Indeed, from the above equation we derive:
\[Y_W = Y_{WF} - \frac{Y_L }{100}Y_{WF} = Y_{WF} \left( {1 - \frac{Y_L }{100}} \right)\]
and so:
\[Y_W = Y_{WF} \left( 1 - \frac{i\, X}{100 \left( 1 + \frac{i \, X}{a} \right) } \right)\]
This function can be fit with ‘drm()’, by using the ‘DRC.cousens85()’ self starting function.
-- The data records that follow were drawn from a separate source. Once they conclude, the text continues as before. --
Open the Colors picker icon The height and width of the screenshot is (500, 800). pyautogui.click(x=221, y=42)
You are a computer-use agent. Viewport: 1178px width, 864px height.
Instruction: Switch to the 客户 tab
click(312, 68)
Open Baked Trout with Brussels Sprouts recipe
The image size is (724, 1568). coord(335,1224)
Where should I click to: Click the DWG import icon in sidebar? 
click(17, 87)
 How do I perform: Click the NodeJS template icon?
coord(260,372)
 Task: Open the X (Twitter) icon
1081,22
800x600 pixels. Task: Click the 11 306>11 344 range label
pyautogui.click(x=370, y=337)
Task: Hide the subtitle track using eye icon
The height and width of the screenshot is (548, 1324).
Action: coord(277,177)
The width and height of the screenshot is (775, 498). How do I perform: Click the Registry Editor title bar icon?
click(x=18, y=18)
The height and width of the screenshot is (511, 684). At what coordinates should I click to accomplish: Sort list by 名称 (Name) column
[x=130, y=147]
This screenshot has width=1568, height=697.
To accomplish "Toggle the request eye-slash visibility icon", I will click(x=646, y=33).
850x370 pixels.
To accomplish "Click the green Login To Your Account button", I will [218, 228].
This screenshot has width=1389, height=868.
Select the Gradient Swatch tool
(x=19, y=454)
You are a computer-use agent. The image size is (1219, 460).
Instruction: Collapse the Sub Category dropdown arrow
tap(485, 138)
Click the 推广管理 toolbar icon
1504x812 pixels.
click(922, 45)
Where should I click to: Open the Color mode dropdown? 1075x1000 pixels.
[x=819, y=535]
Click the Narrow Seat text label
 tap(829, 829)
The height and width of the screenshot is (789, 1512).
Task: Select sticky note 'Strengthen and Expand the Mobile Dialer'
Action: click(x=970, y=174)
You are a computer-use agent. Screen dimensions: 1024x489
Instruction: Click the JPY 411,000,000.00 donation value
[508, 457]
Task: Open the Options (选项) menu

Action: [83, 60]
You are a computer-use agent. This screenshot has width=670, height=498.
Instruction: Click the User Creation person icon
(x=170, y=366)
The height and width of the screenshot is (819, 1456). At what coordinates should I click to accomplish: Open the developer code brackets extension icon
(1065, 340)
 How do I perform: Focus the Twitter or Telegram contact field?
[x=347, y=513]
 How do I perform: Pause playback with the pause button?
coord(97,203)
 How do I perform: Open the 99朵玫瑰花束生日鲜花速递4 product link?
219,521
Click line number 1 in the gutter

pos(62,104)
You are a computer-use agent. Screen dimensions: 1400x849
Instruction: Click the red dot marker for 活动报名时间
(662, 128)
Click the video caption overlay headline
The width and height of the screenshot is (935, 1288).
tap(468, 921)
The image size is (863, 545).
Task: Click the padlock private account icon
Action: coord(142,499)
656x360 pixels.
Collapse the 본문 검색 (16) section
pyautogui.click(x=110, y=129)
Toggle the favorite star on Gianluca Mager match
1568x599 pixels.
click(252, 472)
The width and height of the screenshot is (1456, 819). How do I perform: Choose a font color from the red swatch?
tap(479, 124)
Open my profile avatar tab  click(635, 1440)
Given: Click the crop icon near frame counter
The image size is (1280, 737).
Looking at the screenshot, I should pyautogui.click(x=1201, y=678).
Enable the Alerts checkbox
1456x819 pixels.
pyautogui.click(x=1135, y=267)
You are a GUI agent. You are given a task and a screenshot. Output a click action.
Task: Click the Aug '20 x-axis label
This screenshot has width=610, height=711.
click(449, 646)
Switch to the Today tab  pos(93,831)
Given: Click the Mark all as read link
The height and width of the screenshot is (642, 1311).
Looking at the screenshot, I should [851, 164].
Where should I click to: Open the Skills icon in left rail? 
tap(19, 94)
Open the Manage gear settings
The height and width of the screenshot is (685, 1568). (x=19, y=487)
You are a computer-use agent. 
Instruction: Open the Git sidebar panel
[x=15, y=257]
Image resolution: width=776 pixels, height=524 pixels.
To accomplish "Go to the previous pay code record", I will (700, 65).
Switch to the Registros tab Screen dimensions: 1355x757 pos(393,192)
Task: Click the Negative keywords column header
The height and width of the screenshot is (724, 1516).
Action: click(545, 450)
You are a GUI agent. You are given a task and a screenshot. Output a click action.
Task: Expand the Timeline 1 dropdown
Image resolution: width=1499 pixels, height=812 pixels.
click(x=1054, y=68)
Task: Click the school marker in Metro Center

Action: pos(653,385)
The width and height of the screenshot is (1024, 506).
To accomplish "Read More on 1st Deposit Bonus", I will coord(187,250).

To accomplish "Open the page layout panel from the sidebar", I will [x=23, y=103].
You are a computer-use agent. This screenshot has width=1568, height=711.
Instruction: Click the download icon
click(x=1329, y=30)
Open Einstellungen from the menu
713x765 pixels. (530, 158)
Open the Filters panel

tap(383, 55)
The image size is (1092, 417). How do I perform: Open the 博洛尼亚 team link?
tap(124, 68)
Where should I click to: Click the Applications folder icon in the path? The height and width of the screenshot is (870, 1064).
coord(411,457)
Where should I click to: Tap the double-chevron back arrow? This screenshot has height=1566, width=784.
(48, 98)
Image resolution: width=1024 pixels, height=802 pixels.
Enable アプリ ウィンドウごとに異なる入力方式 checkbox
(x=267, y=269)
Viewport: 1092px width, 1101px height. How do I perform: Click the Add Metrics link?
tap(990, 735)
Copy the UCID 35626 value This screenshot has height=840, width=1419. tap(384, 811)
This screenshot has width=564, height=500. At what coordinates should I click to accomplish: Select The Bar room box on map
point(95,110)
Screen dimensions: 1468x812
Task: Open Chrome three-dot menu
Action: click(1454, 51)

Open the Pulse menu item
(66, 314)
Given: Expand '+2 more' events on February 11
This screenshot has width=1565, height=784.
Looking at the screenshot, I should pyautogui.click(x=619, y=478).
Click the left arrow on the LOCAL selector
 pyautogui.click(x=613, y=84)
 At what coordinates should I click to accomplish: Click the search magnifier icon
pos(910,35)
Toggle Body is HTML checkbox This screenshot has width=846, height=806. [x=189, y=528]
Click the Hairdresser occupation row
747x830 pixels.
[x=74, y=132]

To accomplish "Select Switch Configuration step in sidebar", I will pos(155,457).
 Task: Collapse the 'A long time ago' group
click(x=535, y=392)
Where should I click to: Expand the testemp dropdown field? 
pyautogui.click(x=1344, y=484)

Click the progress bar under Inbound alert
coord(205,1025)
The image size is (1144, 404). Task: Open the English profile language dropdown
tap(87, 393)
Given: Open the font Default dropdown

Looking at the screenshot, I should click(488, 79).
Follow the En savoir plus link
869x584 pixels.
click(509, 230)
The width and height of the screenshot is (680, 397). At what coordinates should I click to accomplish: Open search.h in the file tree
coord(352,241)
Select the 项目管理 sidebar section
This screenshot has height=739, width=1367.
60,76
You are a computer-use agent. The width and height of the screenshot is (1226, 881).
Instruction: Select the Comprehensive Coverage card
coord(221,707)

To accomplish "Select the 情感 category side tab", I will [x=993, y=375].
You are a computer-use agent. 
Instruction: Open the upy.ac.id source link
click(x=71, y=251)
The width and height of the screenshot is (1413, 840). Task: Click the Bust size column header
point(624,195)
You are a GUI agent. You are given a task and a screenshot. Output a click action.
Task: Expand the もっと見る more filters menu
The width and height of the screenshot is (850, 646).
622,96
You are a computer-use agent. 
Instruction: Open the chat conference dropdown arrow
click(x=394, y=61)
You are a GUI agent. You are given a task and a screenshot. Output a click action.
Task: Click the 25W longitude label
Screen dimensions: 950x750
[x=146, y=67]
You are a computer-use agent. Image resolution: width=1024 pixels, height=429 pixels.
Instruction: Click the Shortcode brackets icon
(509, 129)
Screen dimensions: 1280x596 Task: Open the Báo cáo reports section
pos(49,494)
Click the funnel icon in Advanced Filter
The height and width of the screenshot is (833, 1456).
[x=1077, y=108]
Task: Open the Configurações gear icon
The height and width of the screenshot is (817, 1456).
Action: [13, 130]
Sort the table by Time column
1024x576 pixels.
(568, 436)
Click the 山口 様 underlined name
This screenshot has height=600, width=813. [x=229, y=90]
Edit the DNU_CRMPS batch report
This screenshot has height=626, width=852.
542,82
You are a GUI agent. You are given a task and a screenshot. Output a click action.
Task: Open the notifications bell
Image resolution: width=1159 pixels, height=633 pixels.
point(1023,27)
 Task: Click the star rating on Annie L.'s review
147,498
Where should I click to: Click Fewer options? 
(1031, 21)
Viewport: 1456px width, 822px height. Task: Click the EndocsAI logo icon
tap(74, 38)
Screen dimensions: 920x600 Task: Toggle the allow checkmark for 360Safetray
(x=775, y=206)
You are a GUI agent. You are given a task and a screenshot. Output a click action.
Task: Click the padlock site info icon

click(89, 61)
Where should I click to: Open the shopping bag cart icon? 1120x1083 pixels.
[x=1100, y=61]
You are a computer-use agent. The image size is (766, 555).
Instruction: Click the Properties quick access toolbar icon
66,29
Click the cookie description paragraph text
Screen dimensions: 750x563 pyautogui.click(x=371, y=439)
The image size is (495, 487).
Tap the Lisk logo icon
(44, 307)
model <- drm(Yield ~ Dens, fct = DRC.cousens85(),
data = competition)
summary(model)
##
## Model fitted: Yield-Weed Density function (Cousens, 1985) (3 parms)
##
## Parameter estimates:
##
## Estimate Std. Error t-value p-value
## YWF:(Intercept) 30.47211 0.92763 32.8493 < 2.2e-16 ***
## i:(Intercept) 8.24038 1.36541 6.0351 3.857e-07 ***
## a:(Intercept) 75.07312 2.40366 31.2328 < 2.2e-16 ***
## ---
## Signif. codes: 0 '***' 0.001 '**' 0.01 '*' 0.05 '.' 0.1 ' ' 1
##
## Residual standard error:
##
## 1.866311 (41 degrees of freedom)
plot(model, log="", main = "Yield-Weed density function")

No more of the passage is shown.